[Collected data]
+---+
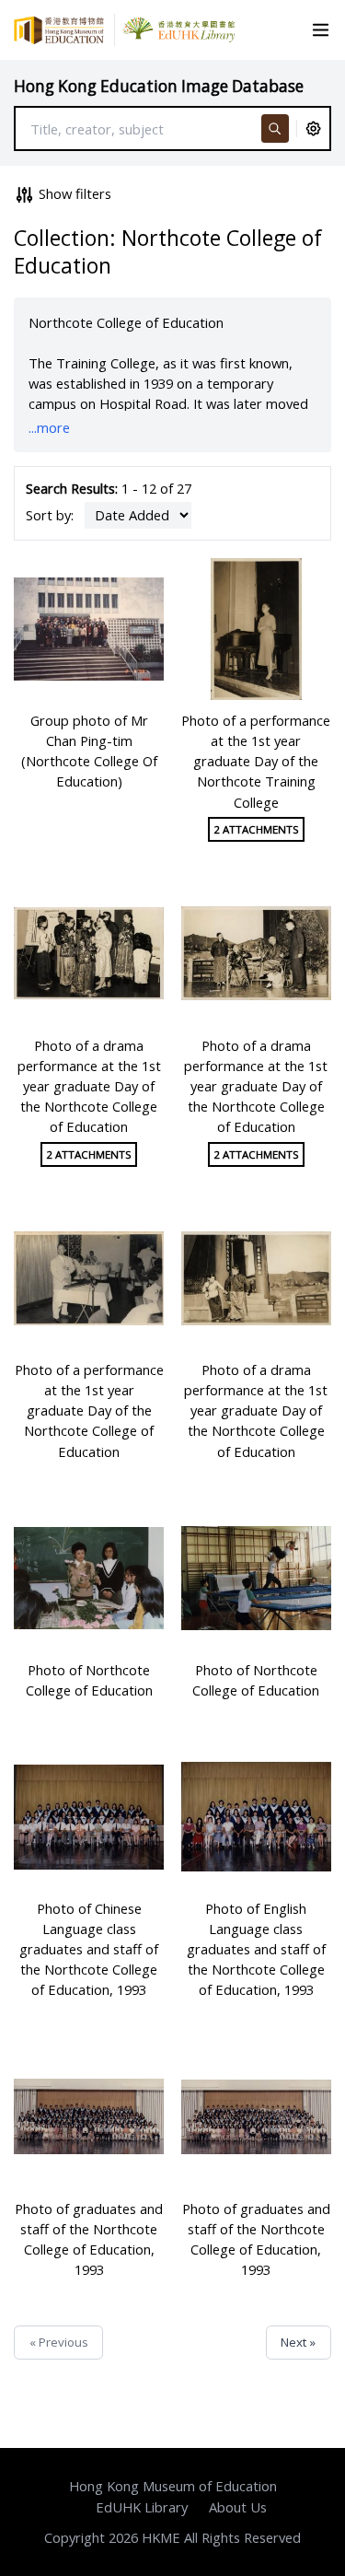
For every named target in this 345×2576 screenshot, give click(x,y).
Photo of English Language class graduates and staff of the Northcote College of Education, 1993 (256, 1949)
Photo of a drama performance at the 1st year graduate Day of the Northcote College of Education (89, 1086)
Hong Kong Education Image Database (159, 86)
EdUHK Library (142, 2507)
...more (49, 427)
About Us (238, 2507)
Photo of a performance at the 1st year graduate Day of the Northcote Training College (255, 761)
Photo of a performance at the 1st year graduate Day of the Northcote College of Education (89, 1410)
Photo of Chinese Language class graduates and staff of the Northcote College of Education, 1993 (88, 1949)
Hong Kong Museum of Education (173, 2486)
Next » (298, 2342)
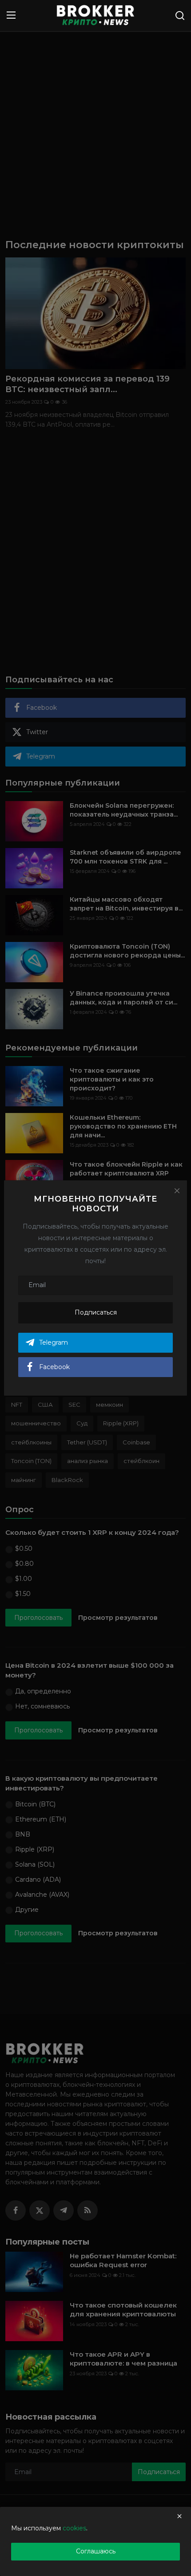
+---+
- REQUIRED WORK -
Every record must be duplicated exactly, except for the pictures, which are left out.

- OUTPUT OF THE EXERCISE -
For every named target in this 345×2576 screenshot, give click(x,y).
Photo of English Language class graduates and staff of the Northcote College of Education, 1993 (256, 1949)
Photo of a drama performance at the 1st year graduate Day of the Northcote College of Education (89, 1086)
Hong Kong Education Image Database (159, 86)
EdUHK Library (142, 2507)
...more (49, 427)
About Us (238, 2507)
Photo of a performance at the 1st year graduate Day of the Northcote Training College (255, 761)
Photo of a performance at the 1st year graduate Day of the Northcote College of Education (89, 1410)
Photo of Chinese Language class graduates and staff of the Northcote College of Education, 1993 (88, 1949)
Hong Kong Museum of Education (173, 2486)
Next » (298, 2342)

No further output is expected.